PROBLEM STATEMENT => Swap "Describe" for "Identify" in the listing lines from the line with "The image size" to the line with "at that location.", and give those lines again with everything else unchanged. Leave the pictures out of your answer.

DATASET EXCERPTS =>
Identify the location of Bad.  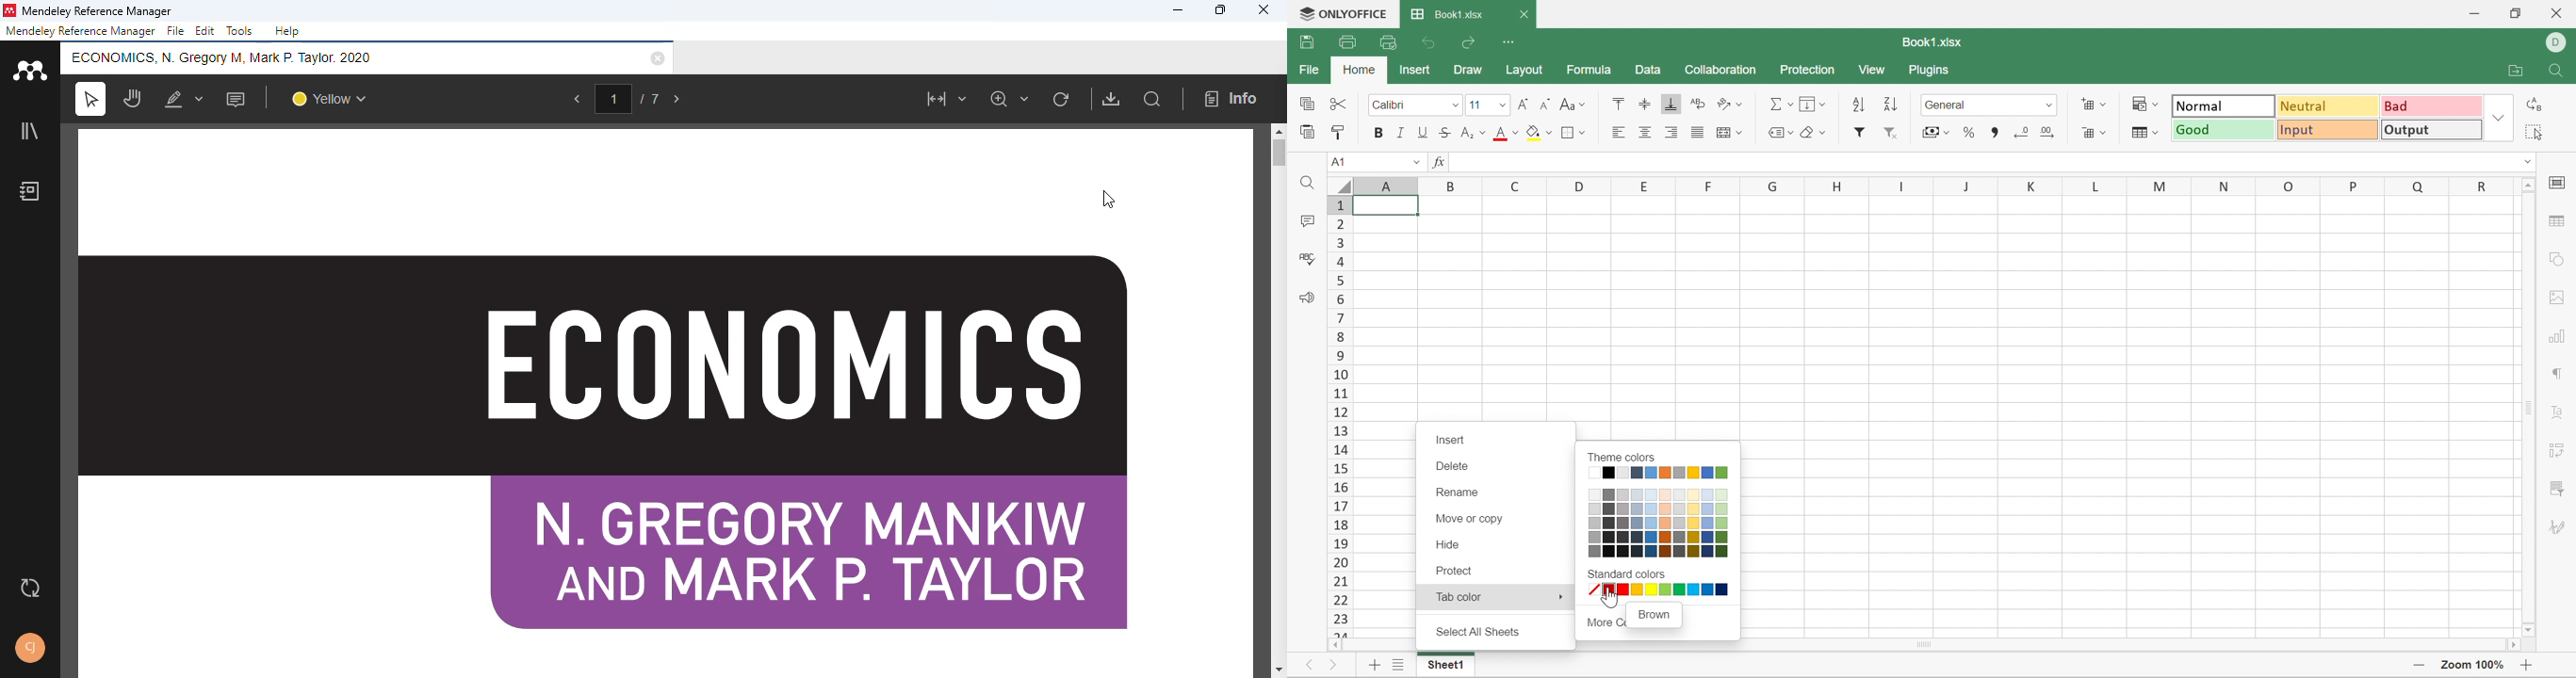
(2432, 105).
...
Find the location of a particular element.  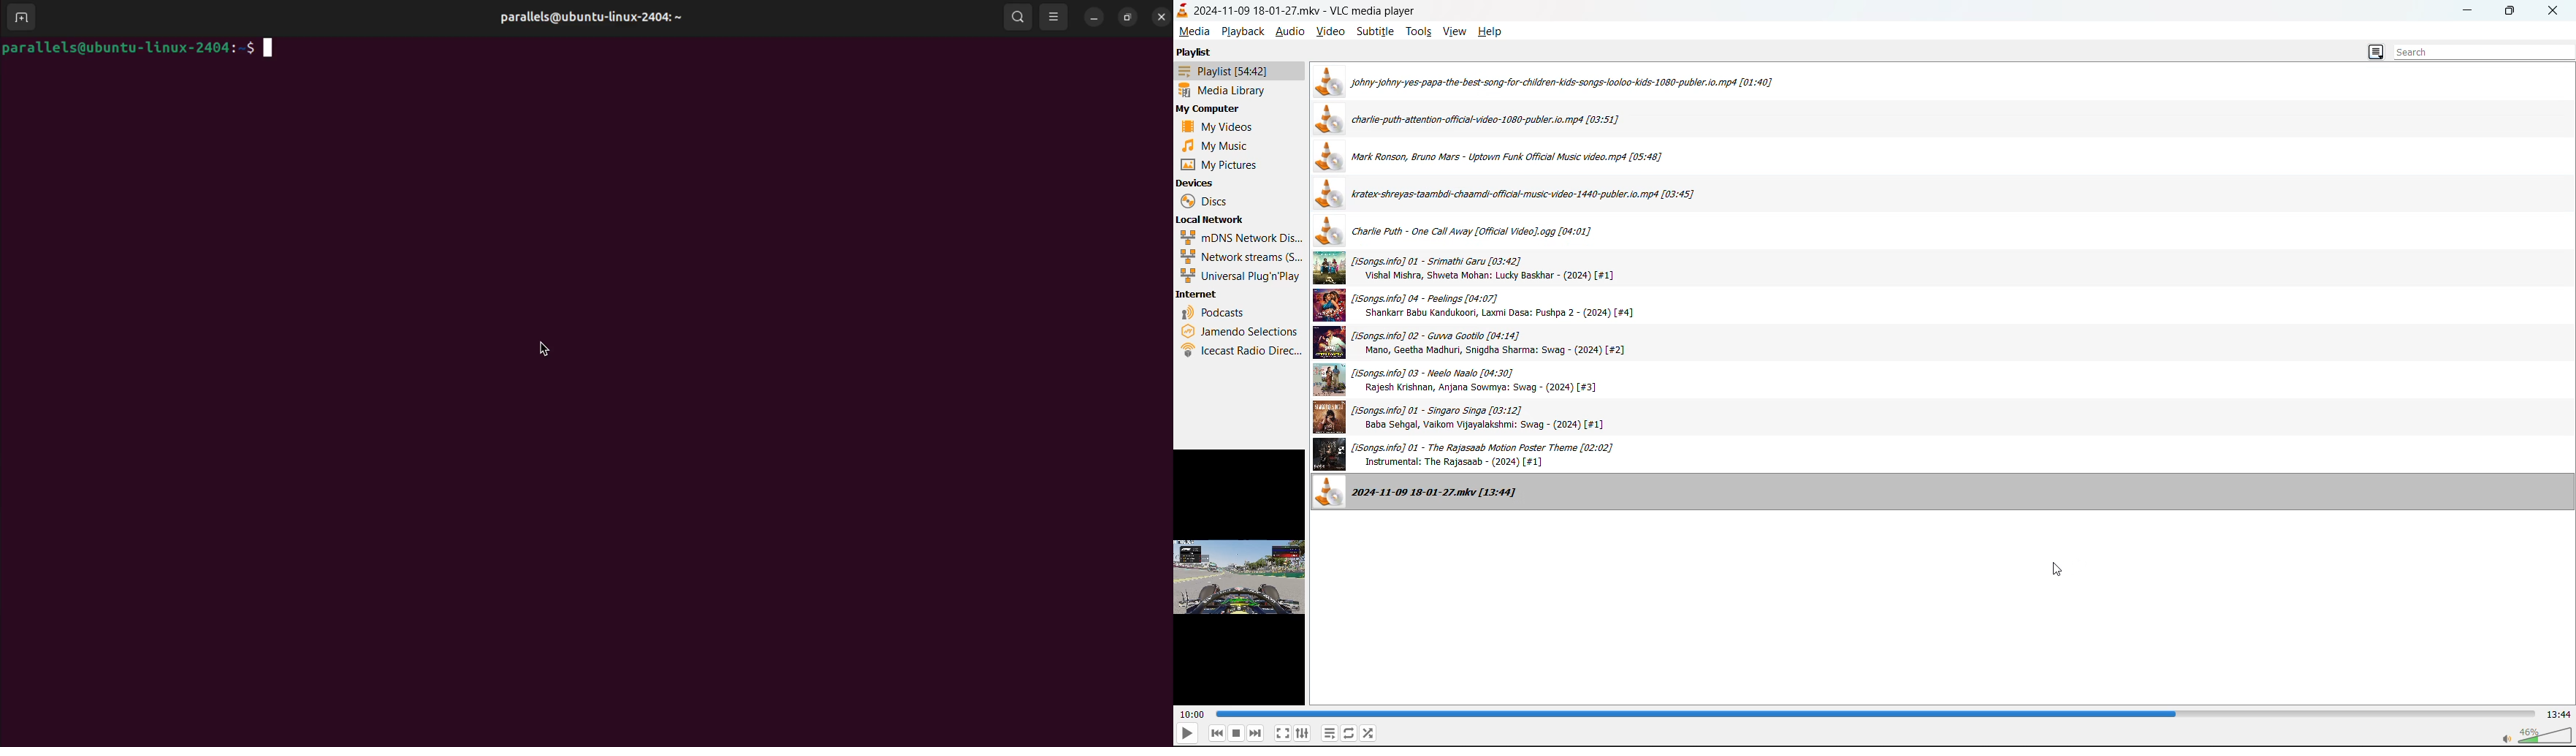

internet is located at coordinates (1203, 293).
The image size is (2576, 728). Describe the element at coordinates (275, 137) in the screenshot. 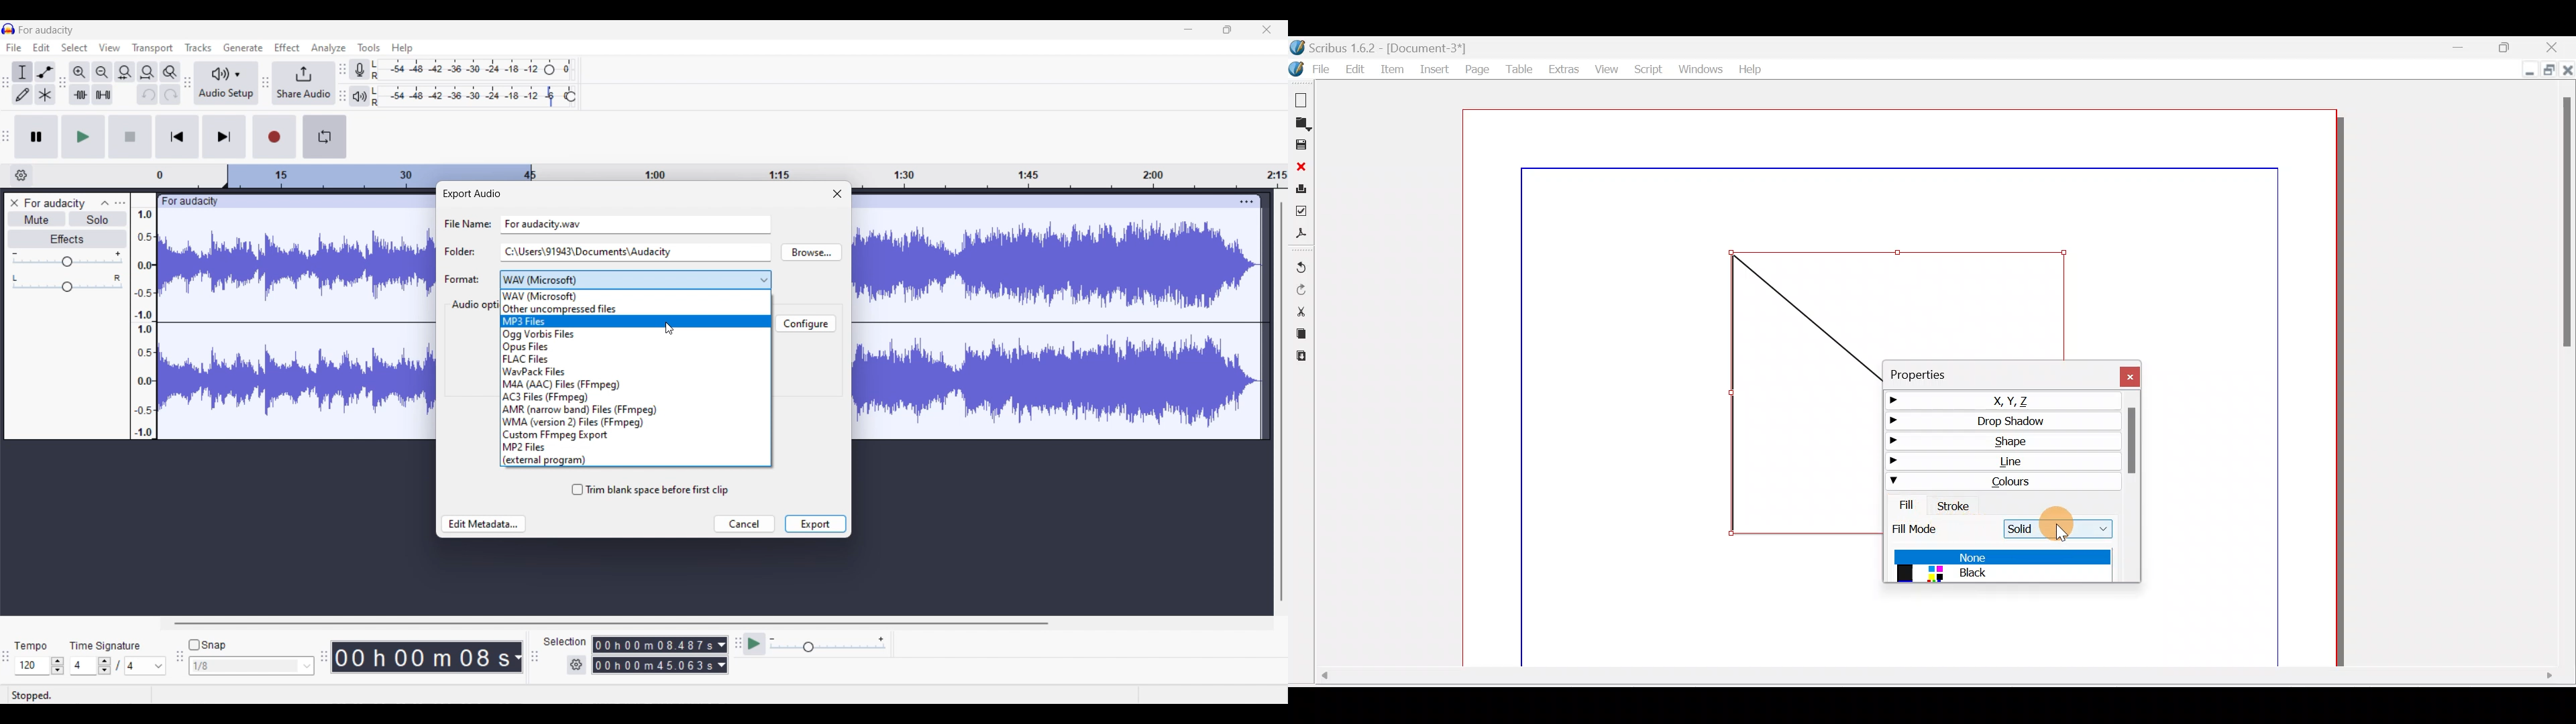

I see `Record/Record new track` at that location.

ANSWER IN FULL =>
The image size is (2576, 728). Identify the element at coordinates (275, 137) in the screenshot. 

I see `Record/Record new track` at that location.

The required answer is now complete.